━━ Record extracts ━━

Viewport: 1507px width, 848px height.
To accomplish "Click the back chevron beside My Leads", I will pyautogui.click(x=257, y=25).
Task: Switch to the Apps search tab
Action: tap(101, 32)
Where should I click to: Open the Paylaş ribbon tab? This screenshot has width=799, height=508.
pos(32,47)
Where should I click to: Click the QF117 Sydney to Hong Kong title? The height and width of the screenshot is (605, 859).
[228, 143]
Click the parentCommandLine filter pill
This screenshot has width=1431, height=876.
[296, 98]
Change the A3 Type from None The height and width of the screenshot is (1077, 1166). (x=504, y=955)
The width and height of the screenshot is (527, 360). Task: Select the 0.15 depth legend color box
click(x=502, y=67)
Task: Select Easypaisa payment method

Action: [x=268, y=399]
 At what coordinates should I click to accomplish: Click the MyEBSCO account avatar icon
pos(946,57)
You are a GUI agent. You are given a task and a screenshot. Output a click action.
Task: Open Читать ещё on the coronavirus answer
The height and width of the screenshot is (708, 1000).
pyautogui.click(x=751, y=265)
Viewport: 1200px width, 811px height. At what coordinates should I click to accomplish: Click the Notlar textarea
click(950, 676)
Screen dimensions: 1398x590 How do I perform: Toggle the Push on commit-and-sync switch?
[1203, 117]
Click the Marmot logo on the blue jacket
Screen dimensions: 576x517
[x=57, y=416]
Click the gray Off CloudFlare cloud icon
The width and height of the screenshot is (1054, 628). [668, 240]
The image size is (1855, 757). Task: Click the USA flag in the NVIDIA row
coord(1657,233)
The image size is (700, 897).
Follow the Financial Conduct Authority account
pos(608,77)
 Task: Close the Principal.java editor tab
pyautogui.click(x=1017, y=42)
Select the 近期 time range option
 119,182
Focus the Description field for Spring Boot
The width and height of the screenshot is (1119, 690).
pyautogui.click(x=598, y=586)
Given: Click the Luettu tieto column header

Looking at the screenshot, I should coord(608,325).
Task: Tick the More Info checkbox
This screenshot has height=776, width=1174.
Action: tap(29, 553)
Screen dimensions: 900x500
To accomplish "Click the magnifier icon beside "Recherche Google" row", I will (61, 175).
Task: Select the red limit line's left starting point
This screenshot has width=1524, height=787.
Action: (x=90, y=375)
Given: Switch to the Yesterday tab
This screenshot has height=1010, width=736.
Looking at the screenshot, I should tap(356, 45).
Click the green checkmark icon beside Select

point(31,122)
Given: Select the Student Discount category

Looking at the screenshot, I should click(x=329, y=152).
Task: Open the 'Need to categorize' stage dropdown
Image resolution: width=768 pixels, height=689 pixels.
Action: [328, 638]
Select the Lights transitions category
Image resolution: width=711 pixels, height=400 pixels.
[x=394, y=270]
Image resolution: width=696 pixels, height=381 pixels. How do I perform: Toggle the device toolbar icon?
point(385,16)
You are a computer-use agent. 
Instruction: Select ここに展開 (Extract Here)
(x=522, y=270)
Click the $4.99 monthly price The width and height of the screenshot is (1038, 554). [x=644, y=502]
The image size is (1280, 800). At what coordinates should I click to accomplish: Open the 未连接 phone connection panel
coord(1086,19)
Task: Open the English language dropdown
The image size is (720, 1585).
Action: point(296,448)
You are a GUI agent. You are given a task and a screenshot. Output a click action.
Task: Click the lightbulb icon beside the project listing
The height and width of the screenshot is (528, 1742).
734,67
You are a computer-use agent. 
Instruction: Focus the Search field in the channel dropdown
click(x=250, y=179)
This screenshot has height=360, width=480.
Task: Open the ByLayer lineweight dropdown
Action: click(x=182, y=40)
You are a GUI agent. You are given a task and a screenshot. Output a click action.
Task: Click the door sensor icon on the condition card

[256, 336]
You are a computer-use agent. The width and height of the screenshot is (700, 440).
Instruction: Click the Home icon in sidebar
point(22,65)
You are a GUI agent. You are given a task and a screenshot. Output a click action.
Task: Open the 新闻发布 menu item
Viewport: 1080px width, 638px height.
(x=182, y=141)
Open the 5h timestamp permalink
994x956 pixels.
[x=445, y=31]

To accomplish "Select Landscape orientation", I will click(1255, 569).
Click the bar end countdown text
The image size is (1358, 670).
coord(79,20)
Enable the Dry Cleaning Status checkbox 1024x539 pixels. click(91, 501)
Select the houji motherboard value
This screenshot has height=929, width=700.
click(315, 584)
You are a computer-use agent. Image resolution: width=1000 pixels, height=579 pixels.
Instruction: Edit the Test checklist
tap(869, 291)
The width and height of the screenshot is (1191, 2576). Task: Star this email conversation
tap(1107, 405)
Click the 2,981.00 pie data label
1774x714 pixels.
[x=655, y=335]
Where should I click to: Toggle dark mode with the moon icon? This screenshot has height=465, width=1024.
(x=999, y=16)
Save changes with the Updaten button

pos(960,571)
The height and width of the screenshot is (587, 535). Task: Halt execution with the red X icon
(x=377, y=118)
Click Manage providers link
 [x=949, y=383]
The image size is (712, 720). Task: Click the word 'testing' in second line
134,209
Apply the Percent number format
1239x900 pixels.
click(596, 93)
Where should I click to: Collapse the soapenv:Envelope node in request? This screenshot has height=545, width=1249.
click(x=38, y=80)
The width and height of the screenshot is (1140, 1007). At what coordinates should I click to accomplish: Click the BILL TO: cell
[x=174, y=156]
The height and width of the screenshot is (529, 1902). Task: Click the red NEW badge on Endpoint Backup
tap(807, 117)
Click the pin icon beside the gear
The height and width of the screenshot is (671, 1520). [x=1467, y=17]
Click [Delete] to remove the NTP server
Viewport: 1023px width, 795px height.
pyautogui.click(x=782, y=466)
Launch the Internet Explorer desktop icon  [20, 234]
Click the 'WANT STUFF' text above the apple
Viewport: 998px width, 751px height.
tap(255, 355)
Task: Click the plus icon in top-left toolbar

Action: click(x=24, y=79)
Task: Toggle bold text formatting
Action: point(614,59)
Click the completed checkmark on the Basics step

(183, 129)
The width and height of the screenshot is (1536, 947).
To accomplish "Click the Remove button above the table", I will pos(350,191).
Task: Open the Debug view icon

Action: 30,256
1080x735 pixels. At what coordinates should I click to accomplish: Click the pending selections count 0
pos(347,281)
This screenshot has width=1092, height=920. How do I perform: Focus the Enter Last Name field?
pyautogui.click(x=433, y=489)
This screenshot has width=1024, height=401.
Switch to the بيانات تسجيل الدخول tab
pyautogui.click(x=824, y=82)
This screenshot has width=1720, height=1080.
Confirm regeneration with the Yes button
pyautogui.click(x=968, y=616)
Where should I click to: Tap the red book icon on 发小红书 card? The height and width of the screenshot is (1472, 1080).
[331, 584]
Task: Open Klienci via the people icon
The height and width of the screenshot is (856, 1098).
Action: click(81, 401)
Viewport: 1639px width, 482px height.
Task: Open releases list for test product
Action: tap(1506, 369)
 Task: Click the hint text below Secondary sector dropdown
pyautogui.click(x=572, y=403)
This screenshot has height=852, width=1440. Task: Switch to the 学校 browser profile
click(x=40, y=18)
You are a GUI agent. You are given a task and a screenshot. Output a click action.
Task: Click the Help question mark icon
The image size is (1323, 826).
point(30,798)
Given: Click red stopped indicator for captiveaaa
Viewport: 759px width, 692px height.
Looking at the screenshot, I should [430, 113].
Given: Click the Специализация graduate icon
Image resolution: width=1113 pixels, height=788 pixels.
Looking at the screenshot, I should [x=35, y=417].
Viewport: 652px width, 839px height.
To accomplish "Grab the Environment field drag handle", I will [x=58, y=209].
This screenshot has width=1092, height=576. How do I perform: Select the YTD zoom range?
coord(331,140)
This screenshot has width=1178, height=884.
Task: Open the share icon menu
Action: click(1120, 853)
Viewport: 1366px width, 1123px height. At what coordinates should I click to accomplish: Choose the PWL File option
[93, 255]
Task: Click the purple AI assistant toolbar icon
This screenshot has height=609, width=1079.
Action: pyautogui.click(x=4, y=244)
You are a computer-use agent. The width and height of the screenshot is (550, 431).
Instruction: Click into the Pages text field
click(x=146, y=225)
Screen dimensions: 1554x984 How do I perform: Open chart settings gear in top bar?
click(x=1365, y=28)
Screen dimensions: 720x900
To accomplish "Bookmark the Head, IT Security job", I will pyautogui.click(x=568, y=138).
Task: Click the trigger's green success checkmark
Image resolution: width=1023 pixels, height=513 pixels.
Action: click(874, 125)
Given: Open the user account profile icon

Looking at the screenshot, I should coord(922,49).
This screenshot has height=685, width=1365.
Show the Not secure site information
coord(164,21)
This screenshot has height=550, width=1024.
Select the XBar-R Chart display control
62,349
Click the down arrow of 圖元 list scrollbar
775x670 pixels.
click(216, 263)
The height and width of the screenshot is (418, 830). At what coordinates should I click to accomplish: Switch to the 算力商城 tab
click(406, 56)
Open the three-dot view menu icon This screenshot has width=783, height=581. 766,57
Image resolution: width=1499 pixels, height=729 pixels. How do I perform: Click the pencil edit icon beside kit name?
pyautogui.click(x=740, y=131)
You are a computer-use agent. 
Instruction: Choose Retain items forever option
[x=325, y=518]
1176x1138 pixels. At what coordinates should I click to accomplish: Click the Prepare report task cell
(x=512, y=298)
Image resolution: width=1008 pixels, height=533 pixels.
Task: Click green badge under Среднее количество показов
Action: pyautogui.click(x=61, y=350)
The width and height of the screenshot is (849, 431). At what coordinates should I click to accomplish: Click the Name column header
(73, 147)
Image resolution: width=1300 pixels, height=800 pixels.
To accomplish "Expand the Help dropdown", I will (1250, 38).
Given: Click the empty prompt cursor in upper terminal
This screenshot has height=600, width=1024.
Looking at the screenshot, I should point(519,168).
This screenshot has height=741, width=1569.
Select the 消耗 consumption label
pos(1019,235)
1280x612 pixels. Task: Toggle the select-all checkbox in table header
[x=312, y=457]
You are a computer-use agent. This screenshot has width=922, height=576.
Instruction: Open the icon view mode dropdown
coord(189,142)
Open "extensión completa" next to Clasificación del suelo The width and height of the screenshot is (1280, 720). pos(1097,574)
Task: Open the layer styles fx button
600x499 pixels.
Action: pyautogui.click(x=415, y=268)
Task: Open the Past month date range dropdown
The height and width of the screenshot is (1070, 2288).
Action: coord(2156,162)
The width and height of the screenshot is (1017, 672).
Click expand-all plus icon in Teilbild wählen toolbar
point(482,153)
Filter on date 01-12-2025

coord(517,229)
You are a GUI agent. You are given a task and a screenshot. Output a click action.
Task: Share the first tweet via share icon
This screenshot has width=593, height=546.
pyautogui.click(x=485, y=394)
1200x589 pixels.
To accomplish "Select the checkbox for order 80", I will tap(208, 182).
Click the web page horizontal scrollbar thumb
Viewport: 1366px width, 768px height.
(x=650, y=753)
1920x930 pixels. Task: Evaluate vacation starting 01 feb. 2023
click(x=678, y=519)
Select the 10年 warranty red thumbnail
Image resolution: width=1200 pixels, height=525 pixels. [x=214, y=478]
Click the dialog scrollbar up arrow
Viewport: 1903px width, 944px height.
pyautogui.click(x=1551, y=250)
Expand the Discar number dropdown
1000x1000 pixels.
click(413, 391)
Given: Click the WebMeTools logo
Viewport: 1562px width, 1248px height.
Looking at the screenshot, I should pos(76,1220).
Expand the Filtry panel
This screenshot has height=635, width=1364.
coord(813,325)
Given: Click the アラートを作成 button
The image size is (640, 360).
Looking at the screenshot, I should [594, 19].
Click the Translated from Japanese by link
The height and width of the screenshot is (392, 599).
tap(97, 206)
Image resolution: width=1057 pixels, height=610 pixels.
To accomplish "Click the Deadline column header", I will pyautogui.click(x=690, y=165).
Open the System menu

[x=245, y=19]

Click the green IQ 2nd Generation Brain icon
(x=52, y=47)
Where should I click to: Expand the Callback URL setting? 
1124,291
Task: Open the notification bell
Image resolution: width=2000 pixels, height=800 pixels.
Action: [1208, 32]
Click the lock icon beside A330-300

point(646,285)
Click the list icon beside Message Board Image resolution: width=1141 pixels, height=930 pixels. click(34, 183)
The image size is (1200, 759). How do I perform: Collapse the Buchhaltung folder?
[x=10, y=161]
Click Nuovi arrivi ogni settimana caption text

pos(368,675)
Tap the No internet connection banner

━━━

**Exercise prompt:**
Only one stretch of the data above is needed. Restate it word for word, from the line containing "Task: Open the layer styles fx button" through the line containing "1200x589 pixels.", both ends included.

**Answer to this exercise:**
Task: Open the layer styles fx button
600x499 pixels.
Action: pyautogui.click(x=415, y=268)
Task: Open the Past month date range dropdown
The height and width of the screenshot is (1070, 2288).
Action: coord(2156,162)
The width and height of the screenshot is (1017, 672).
Click expand-all plus icon in Teilbild wählen toolbar
point(482,153)
Filter on date 01-12-2025

coord(517,229)
You are a GUI agent. You are given a task and a screenshot. Output a click action.
Task: Share the first tweet via share icon
This screenshot has width=593, height=546.
pyautogui.click(x=485, y=394)
1200x589 pixels.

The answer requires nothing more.